Two implementation gotchas:
HF weights are stored transposed. HuggingFace uses a TF-legacy Conv1D layer that stores (in, out)-shaped weights. Standard PyTorch nn.Linear stores (out, in). So when copying HF weights into our nn.Linear-based model, the four matrices c_attn, c_proj (attn), c_fc, c_proj (mlp) need .t(). The other tensors copy directly.

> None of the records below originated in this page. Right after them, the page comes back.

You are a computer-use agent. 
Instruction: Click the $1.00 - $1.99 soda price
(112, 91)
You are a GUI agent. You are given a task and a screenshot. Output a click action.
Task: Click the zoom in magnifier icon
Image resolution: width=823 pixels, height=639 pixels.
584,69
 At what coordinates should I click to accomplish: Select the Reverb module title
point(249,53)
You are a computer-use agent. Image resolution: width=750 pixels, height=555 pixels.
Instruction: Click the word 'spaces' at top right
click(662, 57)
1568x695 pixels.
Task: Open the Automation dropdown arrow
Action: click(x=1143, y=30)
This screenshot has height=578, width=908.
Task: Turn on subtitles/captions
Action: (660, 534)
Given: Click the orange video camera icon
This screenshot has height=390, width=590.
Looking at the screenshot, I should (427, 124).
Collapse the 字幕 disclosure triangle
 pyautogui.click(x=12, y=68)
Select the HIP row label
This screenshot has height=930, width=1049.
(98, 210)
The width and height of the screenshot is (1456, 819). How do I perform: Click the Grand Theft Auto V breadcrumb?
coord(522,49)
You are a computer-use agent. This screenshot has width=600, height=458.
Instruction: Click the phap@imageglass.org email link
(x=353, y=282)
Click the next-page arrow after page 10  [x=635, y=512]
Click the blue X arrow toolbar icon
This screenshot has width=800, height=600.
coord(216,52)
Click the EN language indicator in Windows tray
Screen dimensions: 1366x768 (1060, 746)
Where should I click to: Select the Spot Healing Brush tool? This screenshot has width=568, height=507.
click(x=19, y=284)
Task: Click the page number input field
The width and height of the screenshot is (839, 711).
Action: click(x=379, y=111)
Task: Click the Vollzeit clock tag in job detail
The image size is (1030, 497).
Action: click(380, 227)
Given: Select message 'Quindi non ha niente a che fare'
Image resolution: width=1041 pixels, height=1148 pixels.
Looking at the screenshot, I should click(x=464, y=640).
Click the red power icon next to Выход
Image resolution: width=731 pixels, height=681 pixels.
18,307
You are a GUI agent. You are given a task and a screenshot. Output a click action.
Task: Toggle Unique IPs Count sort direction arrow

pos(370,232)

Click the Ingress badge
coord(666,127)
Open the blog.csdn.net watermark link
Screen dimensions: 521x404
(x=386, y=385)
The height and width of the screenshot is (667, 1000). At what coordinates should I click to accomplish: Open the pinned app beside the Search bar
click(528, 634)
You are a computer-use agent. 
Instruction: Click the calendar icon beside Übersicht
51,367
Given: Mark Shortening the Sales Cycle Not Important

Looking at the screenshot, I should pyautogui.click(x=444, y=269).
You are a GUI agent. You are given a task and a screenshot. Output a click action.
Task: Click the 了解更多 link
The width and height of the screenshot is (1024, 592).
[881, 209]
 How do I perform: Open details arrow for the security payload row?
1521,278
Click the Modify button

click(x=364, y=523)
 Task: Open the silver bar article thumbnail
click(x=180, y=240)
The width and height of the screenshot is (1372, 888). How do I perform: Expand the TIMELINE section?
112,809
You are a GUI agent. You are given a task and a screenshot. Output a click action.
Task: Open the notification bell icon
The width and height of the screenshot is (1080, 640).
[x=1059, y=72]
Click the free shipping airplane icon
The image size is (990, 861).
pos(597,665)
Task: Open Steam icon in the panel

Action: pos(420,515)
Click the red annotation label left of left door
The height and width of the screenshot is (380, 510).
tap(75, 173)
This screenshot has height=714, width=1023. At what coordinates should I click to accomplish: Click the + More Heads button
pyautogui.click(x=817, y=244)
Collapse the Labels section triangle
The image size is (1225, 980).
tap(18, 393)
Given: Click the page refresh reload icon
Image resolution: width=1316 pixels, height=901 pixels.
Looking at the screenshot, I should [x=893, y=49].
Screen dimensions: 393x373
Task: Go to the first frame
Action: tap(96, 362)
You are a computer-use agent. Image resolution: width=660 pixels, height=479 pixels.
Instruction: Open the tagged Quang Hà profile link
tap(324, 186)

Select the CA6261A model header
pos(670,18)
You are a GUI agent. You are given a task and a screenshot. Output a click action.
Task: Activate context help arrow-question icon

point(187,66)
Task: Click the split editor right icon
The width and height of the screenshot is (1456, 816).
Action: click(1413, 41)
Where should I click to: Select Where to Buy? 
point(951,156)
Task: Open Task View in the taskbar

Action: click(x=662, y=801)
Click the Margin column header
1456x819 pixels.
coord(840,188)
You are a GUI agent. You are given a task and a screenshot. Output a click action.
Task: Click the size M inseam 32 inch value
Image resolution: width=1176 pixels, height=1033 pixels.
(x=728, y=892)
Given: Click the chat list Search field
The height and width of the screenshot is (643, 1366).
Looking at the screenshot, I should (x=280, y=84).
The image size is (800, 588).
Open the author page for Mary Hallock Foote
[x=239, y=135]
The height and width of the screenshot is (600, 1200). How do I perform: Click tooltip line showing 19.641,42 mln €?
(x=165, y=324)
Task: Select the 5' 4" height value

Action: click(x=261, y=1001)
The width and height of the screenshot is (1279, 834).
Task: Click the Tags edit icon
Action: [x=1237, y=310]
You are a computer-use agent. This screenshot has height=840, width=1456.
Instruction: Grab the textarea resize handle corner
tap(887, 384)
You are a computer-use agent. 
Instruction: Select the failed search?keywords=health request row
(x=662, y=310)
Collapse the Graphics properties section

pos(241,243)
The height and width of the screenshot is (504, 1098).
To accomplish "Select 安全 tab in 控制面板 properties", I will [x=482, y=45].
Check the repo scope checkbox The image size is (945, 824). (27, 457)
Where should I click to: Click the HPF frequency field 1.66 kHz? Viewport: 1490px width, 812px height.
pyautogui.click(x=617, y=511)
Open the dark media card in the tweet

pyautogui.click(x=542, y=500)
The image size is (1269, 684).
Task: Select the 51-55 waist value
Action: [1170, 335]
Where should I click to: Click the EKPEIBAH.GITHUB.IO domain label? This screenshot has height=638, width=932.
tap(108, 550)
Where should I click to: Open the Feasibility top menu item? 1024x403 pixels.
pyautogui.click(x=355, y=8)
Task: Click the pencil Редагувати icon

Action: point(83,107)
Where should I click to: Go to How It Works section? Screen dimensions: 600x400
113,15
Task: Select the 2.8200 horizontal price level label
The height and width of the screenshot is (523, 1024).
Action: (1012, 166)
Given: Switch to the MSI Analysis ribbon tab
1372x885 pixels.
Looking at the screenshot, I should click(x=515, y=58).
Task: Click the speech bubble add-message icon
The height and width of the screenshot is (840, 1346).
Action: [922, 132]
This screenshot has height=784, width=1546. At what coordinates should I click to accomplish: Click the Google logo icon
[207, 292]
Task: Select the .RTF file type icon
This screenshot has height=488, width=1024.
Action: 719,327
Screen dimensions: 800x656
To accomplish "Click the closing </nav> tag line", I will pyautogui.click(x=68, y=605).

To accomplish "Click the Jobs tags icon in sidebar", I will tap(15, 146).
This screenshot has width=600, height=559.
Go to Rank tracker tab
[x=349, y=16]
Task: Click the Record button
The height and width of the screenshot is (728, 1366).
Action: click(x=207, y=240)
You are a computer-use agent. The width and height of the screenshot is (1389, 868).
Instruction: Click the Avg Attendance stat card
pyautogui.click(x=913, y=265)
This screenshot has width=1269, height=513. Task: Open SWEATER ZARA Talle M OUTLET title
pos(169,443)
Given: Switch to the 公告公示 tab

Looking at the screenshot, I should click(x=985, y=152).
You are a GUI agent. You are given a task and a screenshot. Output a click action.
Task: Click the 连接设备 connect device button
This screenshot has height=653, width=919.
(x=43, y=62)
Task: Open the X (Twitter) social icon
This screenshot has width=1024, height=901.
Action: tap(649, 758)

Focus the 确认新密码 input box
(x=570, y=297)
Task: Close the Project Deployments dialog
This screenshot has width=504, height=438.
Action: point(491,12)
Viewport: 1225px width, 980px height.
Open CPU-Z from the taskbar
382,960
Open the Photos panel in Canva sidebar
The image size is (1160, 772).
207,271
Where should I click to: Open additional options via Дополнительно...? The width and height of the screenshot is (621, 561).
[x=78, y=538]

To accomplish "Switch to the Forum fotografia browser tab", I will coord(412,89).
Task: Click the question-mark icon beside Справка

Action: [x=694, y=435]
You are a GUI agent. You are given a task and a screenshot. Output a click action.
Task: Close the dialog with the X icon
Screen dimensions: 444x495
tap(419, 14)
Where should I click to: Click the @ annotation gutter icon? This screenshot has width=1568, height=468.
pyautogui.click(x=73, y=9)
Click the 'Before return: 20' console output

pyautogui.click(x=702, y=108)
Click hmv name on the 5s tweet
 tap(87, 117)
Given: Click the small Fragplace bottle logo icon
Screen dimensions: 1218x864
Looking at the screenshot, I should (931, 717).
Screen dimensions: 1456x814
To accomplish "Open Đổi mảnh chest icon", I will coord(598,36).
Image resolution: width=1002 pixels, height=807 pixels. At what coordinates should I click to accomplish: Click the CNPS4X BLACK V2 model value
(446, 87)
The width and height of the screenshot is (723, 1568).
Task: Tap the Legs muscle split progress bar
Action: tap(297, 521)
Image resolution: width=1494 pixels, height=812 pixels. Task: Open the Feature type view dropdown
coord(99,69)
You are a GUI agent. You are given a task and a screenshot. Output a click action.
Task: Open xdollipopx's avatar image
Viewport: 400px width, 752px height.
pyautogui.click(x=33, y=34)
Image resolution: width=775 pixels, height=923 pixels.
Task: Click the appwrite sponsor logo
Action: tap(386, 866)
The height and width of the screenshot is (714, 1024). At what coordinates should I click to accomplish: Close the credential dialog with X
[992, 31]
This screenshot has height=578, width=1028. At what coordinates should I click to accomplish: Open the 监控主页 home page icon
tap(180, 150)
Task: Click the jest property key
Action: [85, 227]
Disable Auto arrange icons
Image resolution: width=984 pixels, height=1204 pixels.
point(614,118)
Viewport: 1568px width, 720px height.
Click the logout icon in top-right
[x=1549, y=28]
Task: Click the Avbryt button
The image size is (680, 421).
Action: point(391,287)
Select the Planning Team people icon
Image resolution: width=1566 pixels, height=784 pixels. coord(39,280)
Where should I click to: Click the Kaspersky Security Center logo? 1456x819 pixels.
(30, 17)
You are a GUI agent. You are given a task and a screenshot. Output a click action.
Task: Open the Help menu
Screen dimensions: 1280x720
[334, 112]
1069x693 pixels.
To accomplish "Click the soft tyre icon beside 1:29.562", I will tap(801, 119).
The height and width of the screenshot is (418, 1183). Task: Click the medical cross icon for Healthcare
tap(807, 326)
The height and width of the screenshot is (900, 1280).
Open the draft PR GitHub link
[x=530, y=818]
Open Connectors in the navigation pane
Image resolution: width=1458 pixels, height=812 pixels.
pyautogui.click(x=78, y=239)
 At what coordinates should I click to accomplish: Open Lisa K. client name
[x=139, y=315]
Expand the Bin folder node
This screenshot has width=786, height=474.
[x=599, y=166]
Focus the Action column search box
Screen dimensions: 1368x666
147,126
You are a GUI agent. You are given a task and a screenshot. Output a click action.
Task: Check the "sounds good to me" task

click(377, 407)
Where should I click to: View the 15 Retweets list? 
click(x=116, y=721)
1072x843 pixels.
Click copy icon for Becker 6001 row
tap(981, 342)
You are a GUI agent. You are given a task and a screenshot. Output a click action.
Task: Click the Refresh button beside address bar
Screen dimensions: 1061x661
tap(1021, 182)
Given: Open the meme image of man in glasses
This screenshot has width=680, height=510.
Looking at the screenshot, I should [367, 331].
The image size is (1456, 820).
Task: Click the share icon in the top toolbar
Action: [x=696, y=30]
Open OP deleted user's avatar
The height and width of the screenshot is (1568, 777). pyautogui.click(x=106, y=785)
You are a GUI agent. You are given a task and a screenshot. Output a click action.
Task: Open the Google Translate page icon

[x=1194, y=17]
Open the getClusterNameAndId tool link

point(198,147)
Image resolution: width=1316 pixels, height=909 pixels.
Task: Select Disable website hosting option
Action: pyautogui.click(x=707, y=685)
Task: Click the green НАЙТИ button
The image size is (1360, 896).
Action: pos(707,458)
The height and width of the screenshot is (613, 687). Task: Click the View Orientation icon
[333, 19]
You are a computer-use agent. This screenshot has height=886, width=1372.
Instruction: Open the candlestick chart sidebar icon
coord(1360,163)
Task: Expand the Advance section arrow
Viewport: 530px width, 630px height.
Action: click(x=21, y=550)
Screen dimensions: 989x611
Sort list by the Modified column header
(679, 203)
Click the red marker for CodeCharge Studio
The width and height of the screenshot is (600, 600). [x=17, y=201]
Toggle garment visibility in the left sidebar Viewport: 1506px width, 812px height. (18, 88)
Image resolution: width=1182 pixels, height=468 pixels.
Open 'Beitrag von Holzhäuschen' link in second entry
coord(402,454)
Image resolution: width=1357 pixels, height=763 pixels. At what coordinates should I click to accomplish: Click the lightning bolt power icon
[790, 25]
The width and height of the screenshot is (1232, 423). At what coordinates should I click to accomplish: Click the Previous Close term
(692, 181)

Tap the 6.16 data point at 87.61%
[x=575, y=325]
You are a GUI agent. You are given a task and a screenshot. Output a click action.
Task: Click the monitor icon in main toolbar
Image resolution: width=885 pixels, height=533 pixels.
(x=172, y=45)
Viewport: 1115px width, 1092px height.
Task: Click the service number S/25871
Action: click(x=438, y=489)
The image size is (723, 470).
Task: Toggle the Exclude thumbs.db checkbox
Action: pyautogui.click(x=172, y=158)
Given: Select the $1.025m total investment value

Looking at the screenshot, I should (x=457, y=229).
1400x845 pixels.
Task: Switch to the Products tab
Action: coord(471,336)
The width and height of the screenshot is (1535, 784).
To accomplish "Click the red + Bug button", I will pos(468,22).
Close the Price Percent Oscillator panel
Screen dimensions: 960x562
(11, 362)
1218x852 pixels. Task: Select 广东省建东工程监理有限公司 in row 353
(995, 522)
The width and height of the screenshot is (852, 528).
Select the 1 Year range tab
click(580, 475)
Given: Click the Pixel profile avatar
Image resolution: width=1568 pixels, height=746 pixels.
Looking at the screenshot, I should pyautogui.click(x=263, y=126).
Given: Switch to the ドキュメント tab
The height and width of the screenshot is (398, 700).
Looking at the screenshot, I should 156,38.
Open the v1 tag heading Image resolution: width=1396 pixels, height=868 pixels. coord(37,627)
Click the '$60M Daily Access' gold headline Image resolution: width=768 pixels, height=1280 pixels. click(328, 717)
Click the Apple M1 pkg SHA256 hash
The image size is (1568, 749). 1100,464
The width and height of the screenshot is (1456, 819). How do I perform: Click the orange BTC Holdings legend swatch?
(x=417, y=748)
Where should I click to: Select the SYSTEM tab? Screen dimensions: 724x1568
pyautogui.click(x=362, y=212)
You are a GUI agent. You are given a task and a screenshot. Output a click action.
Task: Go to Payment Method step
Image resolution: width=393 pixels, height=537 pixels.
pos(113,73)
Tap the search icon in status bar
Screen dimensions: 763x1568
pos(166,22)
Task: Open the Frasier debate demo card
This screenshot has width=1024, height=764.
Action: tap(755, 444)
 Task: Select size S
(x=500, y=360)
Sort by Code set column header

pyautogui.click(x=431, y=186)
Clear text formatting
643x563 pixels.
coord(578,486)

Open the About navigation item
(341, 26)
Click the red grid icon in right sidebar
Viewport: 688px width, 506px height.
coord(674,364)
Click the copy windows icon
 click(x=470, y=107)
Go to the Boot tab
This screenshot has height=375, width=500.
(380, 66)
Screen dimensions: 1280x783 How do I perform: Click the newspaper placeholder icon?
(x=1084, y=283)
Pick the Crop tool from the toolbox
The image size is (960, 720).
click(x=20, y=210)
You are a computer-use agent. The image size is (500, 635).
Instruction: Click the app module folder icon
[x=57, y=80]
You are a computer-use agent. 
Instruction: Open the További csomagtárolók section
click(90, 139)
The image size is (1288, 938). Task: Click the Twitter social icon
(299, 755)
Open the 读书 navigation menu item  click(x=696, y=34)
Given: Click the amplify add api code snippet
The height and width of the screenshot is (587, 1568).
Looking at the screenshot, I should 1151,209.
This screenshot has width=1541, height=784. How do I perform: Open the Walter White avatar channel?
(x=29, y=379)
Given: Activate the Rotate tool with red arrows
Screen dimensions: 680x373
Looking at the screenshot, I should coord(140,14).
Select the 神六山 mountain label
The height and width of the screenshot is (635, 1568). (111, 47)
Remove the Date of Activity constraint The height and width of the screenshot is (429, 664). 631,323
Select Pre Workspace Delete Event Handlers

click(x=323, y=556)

Weight tying. lm_head.weight and transformer.wte.weight are the same tensor in GPT-2 — one physical 38.6M-parameter matrix used both as input embedding and output classifier. That matrix alone is ~30% of the full 124M. Implementation: self.transformer.wte.weight = self.lm_head.weight. Two Python names, one tensor object.
Residual stream init
GPT-2 scales the output projection of each residual sub-layer at init by 1/sqrt(2*n_layer). With n_layer = 12, that’s a factor of ~0.204. Why: at each residual addition x = x + sub_layer(x), the variance of x grows. Without rescaling, variance compounds across 24 sub-layers (12 attn + 12 MLP) and the residual stream’s scale explodes by init time. The rescale keeps post-stack variance close to the input variance.
for pn, p in self.named_parameters():
if pn.endswith('c_proj.weight'):
torch.nn.init.normal_(p, mean=0.0, std=0.02 * (2 * config.n_layer) ** -0.5)
Everything else is standard N(0, 0.02). This trick is from nanoGPT, not the GPT-2 paper, but it makes training much more stable.
Data: FineWeb-Edu, sharded
10B tokens of FineWeb-Edu (the educational subset), tokenized with tiktoken’s gpt2 encoding, written out as 100 shards of (100M tokens, uint16) .npy files. Tokenization is multiprocess and dominated by Python overhead — ~30 minutes on the 8× A100 instance, ~$26 just to tokenize.
uint16 because vocab size is 50257, comfortably under 65536. Cuts disk size in half.
DataLoaderLite keeps one shard in memory at a time, advances to the next when exhausted, and respects the DDP rank/world-size partitioning:
def reset(self):
self.current_shard = 0
self.tokens = load_tokens(self.shards[self.current_shard])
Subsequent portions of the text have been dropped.